[ENG] By using this website you are agreeing to our use of cookies. [POL] Korzystając z naszej strony, wyrażasz zgodę na używanie przez nas cookies [NED] Door gebruik te maken van onze diensten, gaat u akkoord met ons gebruik van cookies. OK
Związek holenderskich pilotów VNV chce, by władze dokładnie zbadały w jaki sposób pilot Air Europa przypadkowo uruchomił alarm o porwaniu w Schiphol w środę wieczorem. Przewodniczący związku Willem Schmid nie rozumie, jak mogło do tego dojść i uważa, że śledztwo zapobiegnie dalszym niepokojom.
Włączenie sygnału nie jest możliwe poprzez przypadkowe naciśnięcie jakiegoś przycisku, lecz wykonaniu konkretnych działań z kokpitu samolotu.

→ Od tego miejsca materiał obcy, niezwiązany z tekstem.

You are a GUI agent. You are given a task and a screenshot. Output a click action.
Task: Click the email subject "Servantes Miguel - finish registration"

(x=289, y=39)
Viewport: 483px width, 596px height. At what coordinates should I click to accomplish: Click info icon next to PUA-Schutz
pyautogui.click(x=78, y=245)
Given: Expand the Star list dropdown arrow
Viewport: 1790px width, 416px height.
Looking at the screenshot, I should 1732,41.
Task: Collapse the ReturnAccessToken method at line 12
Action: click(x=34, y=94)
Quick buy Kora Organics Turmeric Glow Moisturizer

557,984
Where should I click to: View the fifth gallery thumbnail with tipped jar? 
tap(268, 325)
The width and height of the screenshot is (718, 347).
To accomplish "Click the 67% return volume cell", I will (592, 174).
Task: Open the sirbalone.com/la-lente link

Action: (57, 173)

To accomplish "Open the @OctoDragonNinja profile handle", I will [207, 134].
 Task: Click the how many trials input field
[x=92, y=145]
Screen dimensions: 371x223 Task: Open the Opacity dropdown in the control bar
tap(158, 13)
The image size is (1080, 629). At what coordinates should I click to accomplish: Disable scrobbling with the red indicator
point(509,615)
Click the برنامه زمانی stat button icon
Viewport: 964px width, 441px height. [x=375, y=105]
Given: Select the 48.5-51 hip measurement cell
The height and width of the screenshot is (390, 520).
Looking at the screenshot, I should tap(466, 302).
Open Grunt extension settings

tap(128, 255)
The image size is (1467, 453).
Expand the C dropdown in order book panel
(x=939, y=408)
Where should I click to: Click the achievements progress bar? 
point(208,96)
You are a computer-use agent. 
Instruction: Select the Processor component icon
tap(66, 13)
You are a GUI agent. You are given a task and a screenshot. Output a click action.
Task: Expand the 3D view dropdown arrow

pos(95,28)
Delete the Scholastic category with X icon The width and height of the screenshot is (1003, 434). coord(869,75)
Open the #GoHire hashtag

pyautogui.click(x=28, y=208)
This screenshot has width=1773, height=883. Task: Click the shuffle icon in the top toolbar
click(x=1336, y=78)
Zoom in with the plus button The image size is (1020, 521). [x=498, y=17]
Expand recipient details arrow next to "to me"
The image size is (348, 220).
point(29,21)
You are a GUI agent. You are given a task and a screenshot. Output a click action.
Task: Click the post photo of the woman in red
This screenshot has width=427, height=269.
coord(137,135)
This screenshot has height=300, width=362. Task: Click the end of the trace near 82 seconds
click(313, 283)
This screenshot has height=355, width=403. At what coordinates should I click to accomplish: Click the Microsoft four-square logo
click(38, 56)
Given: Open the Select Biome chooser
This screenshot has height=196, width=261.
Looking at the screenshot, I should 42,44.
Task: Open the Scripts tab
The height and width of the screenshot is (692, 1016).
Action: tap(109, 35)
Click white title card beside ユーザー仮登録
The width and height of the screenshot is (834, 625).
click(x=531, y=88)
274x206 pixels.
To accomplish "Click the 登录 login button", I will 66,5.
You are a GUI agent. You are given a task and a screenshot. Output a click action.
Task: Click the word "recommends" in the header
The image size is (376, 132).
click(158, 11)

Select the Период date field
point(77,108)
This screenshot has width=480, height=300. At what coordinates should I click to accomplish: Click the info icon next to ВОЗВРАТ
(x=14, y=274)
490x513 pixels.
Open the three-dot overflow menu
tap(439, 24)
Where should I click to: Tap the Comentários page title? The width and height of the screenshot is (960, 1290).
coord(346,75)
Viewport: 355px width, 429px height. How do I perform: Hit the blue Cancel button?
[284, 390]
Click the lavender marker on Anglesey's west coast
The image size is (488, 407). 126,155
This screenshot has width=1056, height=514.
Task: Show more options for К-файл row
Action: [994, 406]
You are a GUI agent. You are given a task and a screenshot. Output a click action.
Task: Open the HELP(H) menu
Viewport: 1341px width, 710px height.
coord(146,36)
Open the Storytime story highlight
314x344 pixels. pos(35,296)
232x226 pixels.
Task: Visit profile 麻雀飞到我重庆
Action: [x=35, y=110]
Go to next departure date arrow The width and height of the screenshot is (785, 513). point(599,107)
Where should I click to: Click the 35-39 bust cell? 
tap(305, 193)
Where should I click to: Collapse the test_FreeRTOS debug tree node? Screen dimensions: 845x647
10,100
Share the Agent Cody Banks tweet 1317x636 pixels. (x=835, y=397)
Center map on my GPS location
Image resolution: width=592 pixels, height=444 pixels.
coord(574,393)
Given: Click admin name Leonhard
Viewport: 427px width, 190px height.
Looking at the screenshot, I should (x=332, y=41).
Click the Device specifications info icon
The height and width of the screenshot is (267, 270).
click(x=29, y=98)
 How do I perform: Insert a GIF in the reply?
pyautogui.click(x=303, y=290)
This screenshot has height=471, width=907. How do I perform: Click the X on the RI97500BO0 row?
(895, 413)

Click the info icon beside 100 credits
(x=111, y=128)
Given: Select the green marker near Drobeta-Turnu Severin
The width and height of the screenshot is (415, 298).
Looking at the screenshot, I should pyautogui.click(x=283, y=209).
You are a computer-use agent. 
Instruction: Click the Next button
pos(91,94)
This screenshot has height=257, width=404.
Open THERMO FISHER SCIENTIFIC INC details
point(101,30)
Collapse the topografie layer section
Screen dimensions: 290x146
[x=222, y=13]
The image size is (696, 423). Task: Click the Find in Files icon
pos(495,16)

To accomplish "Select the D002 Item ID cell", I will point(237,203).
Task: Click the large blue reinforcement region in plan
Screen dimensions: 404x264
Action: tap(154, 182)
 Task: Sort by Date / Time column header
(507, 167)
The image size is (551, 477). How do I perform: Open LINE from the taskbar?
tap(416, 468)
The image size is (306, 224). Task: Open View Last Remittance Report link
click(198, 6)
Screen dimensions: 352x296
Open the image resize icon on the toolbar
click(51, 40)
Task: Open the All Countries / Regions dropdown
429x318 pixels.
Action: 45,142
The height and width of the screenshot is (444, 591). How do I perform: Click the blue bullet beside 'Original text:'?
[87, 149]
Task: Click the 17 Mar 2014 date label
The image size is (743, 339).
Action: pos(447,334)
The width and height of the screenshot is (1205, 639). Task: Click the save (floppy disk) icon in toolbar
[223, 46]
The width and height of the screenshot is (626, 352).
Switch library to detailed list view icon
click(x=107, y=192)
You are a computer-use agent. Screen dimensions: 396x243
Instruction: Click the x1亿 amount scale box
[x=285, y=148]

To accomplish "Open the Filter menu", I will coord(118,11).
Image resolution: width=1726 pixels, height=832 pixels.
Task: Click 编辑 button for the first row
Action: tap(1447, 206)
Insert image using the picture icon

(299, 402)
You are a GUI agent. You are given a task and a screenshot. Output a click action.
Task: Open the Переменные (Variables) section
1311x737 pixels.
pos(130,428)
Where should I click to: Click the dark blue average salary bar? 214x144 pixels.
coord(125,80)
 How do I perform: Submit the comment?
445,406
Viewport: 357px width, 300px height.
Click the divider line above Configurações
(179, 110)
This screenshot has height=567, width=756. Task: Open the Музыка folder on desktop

- Są na to dwie metody. Pilot może zadzwonić do wieży kontrolnej lub skontaktować się z nią drogą radiową, aby zgłosić porwanie. Drugim sposobem jest zrobienie tego za pomocą urządzenia, tak zwanego transpondera. Urządzenie jest w stałym kontakcie z wieżą kontrolną. Należy wpisać w urządzeniu czterocyfrowy kod - wyjaśnił Schmid.
- Zobaczyliśmy, że protokoły zadziałały w Schiphol, ale wydaje mi się, że nie powinno się to zdarzać zbyt często. Należy dokładnie zbadać, jak do tego doszło - powiedział Schmid.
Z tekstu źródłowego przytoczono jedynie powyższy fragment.